The server components are built with mvn clean install in glsp-server. If you want to build the example server, run mvn clean install in glsp-examples/server.

Building and starting the workflow example

Clone glsp-examples, if you haven't already and switch to the cloned repository.

git clone git@github.com:eclipse-glsp/glsp-examples.git
cd glsp-examples

Building and running the GLSP backend

cd server
mvn clean install -Pfatjar

In the folder server/org.eclipse.glsp.example.workflow/target, you should have a jar file org.eclipse.glsp.example.workflow-X.X.X-SNAPSHOT-glsp.jar whereas X.X.X is the current version. You can now start the server by executing the following commands:

cd org.eclipse.glsp.example.workflow/target
java -jar org.eclipse.glsp.example.workflow-X.X.X-SNAPSHOT-glsp.jar org.eclipse.glsp.example.workflow.ExampleServerLauncher

To start the example server from within your IDE, run the main method of the class ExampleServerLauncher.java in the module server/org.eclipse.glsp.example.workflow.
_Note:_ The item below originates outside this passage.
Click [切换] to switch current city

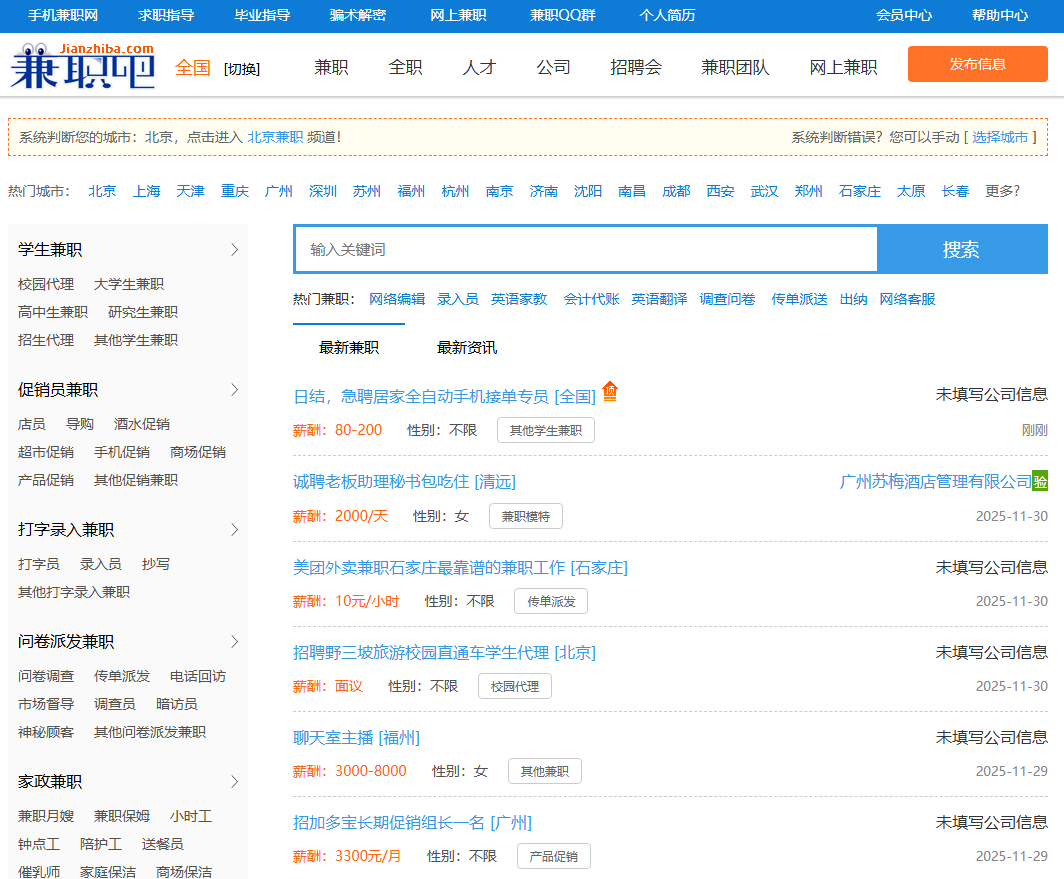pyautogui.click(x=241, y=68)
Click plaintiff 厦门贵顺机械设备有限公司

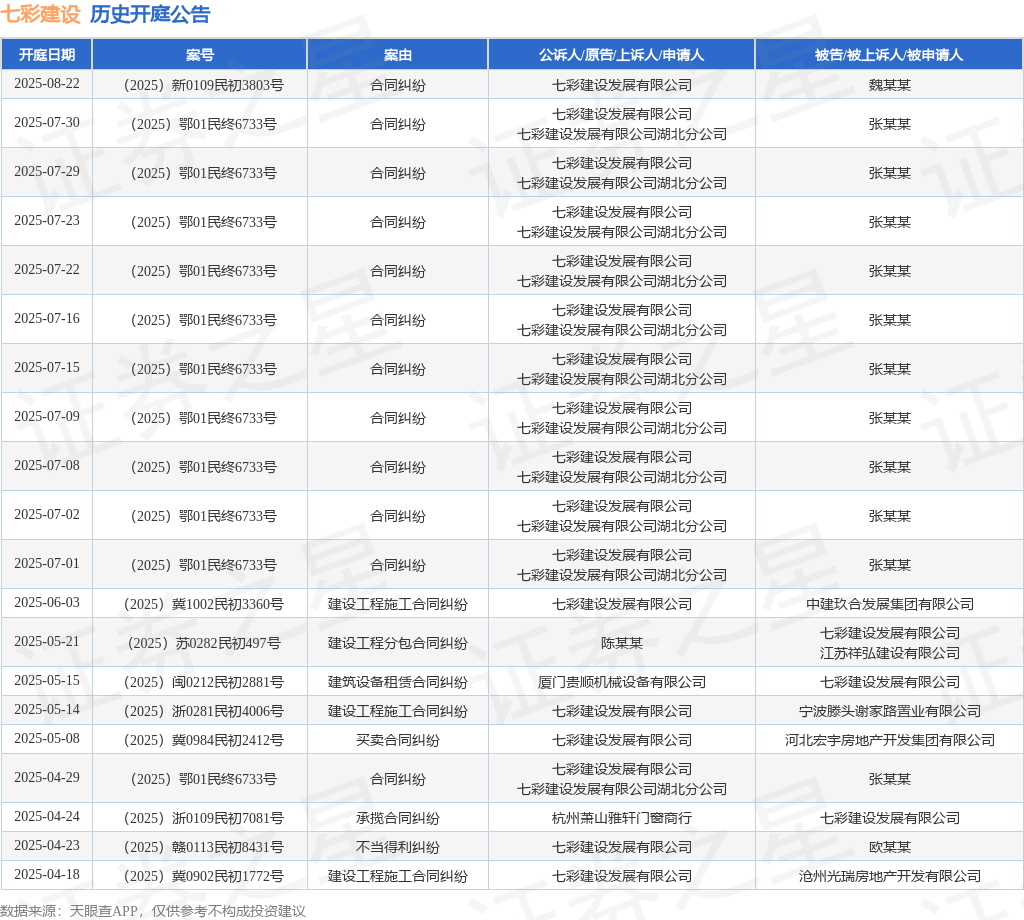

Building and running the Workflow Theia application

Note that it is not necessary to build the other components of GLSP just for running the workflow example, as the workflow example build will pull all dependencies (including those from GLSP) from npmjs and sonar.

Switch to the folder client in your clone of the glsp-examples repository and build.

cd client
yarn

This will not only build the GLSP workflow example modules, but also its Theia integration and a Theia application. Once the build is finished, you can start the Theia application:

cd workflow/browser-app
yarn start

Now open a browser and point it to http://localhost:3000. If you open this the first time and you don't have selected a workspace yet, point it to glsp-examples/client/workflow/workspace of your repository clone. This will already include an up to date workflow file example1.wf that you can open by double-clicking it in the navigator.

Setting up your development environment

We recommend cloning the repositories mentioned above alongside this repository, so that you have the following folder layout:

For the client-side code (Typescript), we recommend using VSCode. Therefore, this repository provides a VSCode workspace file, which you can open in VSCode and it will import all client-side folders for you -- given that you kept the repository structure specified above.

The GLSP workspace file provides build & watch tasks, so that you can build all packages with the task Build all or start watching all client packages with Watch all.

For the server components, you can use any IDE you like. We recommend an IDE that supports maven, though, to import the maven modules from the glsp-server and optionally also those from the glsp-examples.

Linking and watching

When you are planning to change more than one client package at a time, or if you want to test your changes with the workflow example, we recommend to yarn link your local sources. Therefore, we provide the yarn-link script that automatically links all the relevant packages. Currently, this script is only available for Linux and Mac (shell script). The GLSP VSCode workspace also includes a dedicated VSCode task called Yarn link all packages and Yarn unlink all packages.